Potrebbe avere inoltre che, nonostante si tratti della tua prima casa, questa non abbia i requisiti per farti accedere alle agevolazioni come avviene ad esempio nell’acquisto delle abitazioni identificate al catasto come immobili di lusso

In caso di dubbio ti consigliamo sempre di rivolgerti ad un consulente fiscale, che potrà analizzare nel dettaglio il tuo caso specifico e indicarti quali sono i crediti ai quali hai eventualmente diritto.

🏡 Ad ogni modo prima della vendita della tua prima casa ti consigliamo sempre una valutazione aggiornata in modo che tu possa avere presente l’effettivo valore sul mercato in quel momento.

Take Aways ⤵️

  1. Il credito d’imposta è un diritto di credito che il contribuente ha nei confronti dello Stato, utilizzabile per pagare le tasse dovute o richiederne il rimborso
  2. Possono aver diritto al credito di imposta sia privati sia aziende, ad esempio come compensazione per errori fiscali o per incentivi statali.
  3. Il credito d’imposta può essere calcolato in base a determinati parametri, come investimenti aziendali in settori specifici o spese per l’acquisto della prima casa.
  4. Per la prima casa, l’imposta di registro pagata può essere compensata come credito d’imposta per l’acquisto di un’altra prima casa, previa dichiarazione nell’atto notarile.
  5. Ci sono situazioni in cui non si ha diritto al credito d’imposta per la prima casa, ad esempio se l’immobile non soddisfa determinati requisiti o se non è più considerato come prima casa, come nel caso di affitto dell’intera proprietà.

FAQ ❓

Cos’è il credito d’imposta?

Il credito d’imposta è un diritto di credito che il contribuente ha nei confronti dello Stato e che può essere utilizzato per pagare le tasse dovute o richiederne il rimborso.

Ho diritto al credito d’imposta?

Puoi avere diritto al credito di imposta sia come privato sia se sei il titolare di un’azienda, alla presenza di requisiti specifici che hanno dato diritto al credito.

Come si calcola il credito d’imposta?

Il credito d’imposta può essere calcolato in base a diversi parametri.
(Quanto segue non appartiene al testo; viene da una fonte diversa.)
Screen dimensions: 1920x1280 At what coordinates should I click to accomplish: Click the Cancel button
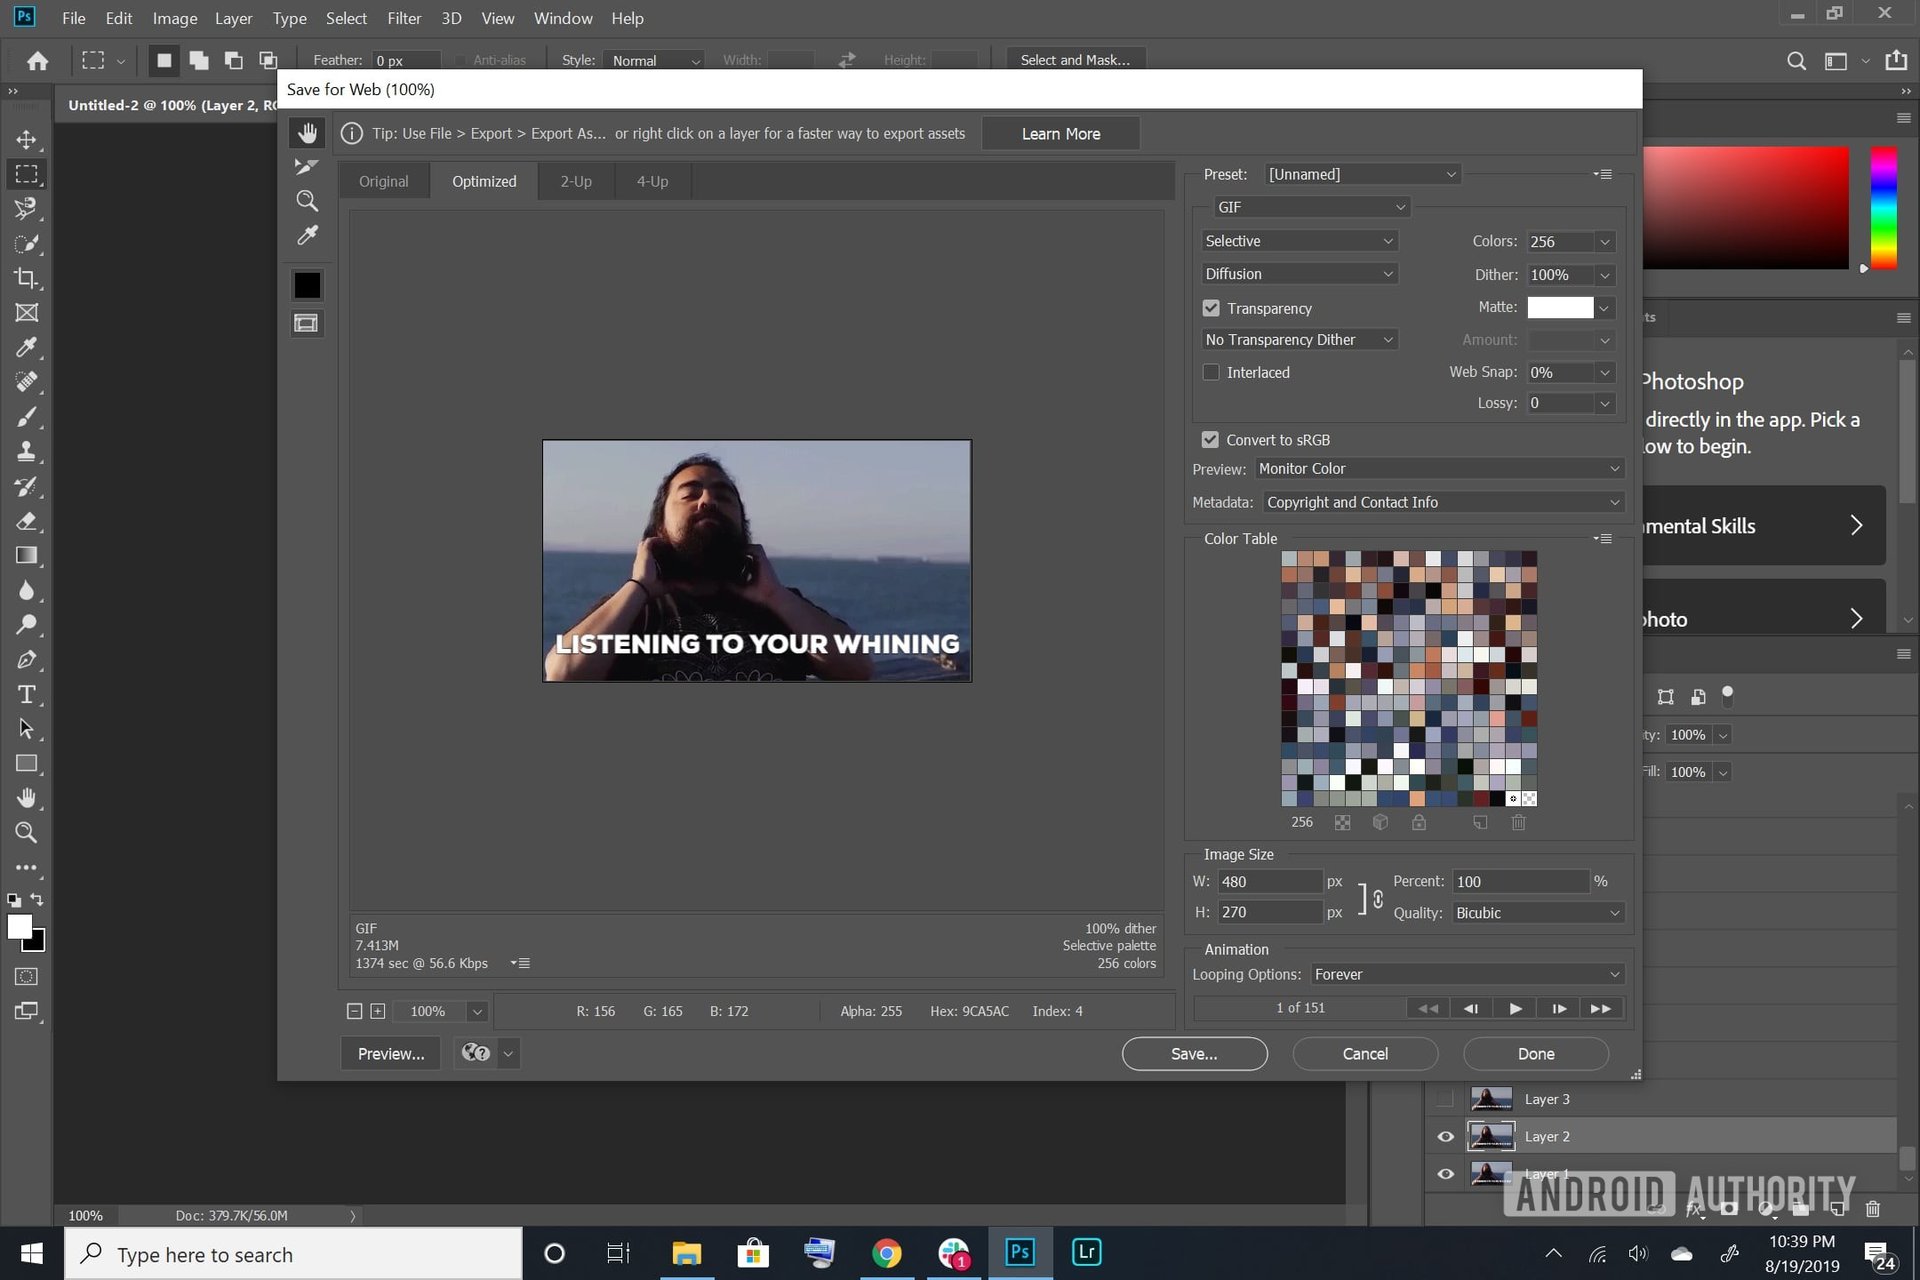tap(1364, 1053)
Ad esempio, nel caso degli investimenti aziendali in settori specifici, il credito può corrispondere a una percentuale dell’investimento effettuato. Può però anche corrispondere interamente a quanto da te versato in precedenza o, ancora, può essere calcolato come differenza rispetto a delle tasse che hai pagato in più.

Posso utilizzare il credito d’imposta per l’acquisto della prima casa?

Sì, l’imposta di registro pagata per l’acquisto della prima casa può essere portata come credito d’imposta per l’acquisto di un’altra prima casa, ma solo se è presente una dichiarazione specifica nell’atto notarile.

Quando non ho diritto al credito di imposta per la prima casa?

Non hai diritto al credito di imposta per la prima casa in alcuni casi specifici, come la mancanza dei requisiti per considerare l’immobile prima casa oppure nel caso in cui la casa sia considerata di lusso.